Fifa President Giovanni Infantino gestures during the Fifa Women’s World Cup 2023 draw in Auckland last year.

Anna Cusack is advocacy and policy manager at Amnesty International Aotearoa New Zealand.

OPINION: Aotearoa New Zealand has shown that it won’t tolerate sportswashing. Now we must stand up for human rights in Saudi Arabia.

The reported Saudi sponsorship of this year’s Fifa Women’s World Cup in Aotearoa New Zealand and Australia has captured headlines lately. Athletes, officials, and thousands of New Zealanders have spoken out about their concerns for this deal. I believe it’s extremely problematic for a government that pervasively oppresses women to be sponsoring one of the world’s foremost women’s sporting events.

Over the past few weeks, this pressure has built to the point where it seems that the sponsorship agreement may be “reshaped” by Fifa. But let’s not take our eye off the ball. The Saudi authorities are still perpetrating horrendous human rights abuses and there’s more we can do to help the Saudi women who are bravely standing up for their rights.

READ MORE:
* Fifa poised to scrap Visit Saudi sponsorship for Women’s World Cup
* US star Alex Morgan calls proposed Saudi World Cup sponsorship deal ‘bizarre’
* ‘I know what these women stand for’: Matildas could protest Visit Saudi deal

DAVID WHITE/STUFF

Auckland, Hamilton, Wellington and Dunedin will host matches during the 2023 Fifa Women’s World Cup. (First published April 2021)

In 2019, an official announcement by Saudi Arabia’s state security agency categorised feminism as an “extremist idea”, punishable by jail and flogging.

While Saudi officials quickly walked back from this statement, human rights activists were deeply concerned about the implications for women rights.

Fast forward to International Women’s Day in 2022, when Saudi Arabia passed a law that codified many of the problematic practices inherent in the country’s male guardianship system.

Crown Prince Mohammed bin Salman framed the new law as a step towards progress and gender equality. In reality, the law entrenched a system of gender-based discrimination in most aspects of family life, including marriage, divorce and child custody.

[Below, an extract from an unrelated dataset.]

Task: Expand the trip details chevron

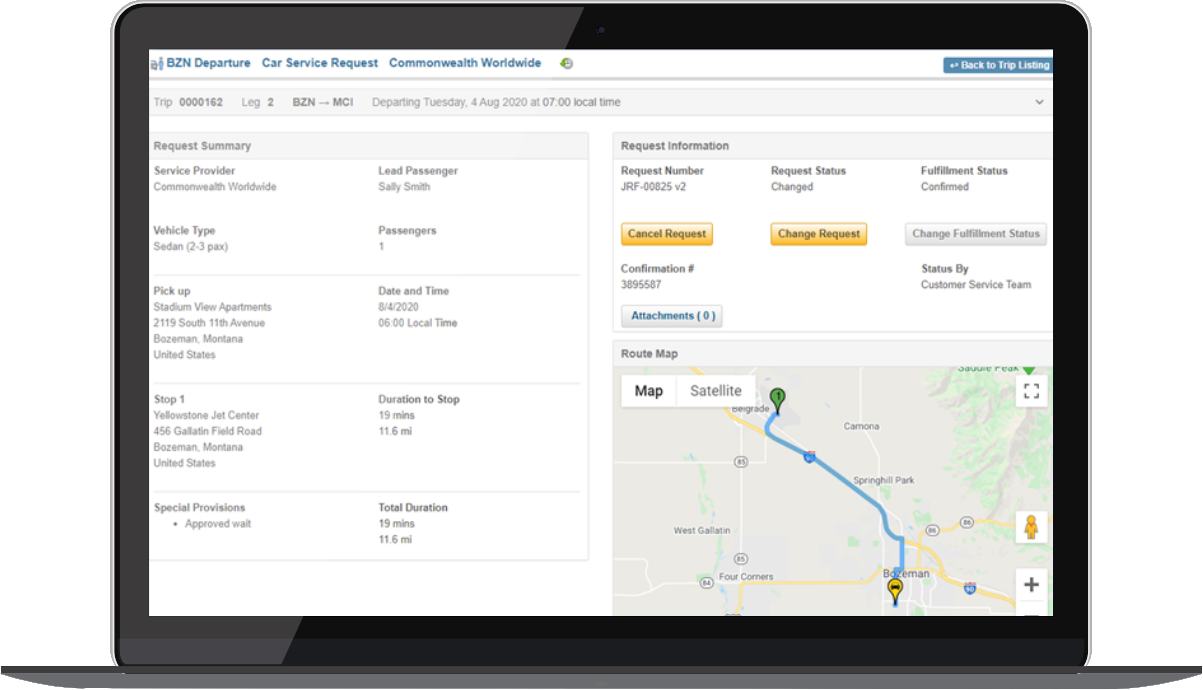Action: pyautogui.click(x=1039, y=103)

The male guardianship system is profoundly unjust: it restricts women’s ability to exercise their rights and grants men wider powers over their children. Women in Saudi Arabia are still subject to the discretionary attitudes of men, and the new law further entrenched this.

In Saudi Arabia today, human rights activists face harassment, smear campaigns, surveillance, arbitrary detention, torture, and enforced disappearances. Last year, Amnesty International documented the cases of 15 people who were sentenced to prison terms of up to 45 years simply for peaceful online activities.

One of those people is Salma Al-Shehab, a PhD student and mother of two. Salma was doing her postgraduate studies in the UK when she returned home to Saudi Arabia for a holiday.

There, she was arrested for using social media to support women’s rights advocates. She was sentenced to 34 years in prison after a grossly unfair trial. The charges against her included publishing tweets “that disrupt the public order”. It is the longest known prison sentence handed down against a Saudi woman for peaceful online expression, signalling an alarming deterioration of the human rights situation in the country.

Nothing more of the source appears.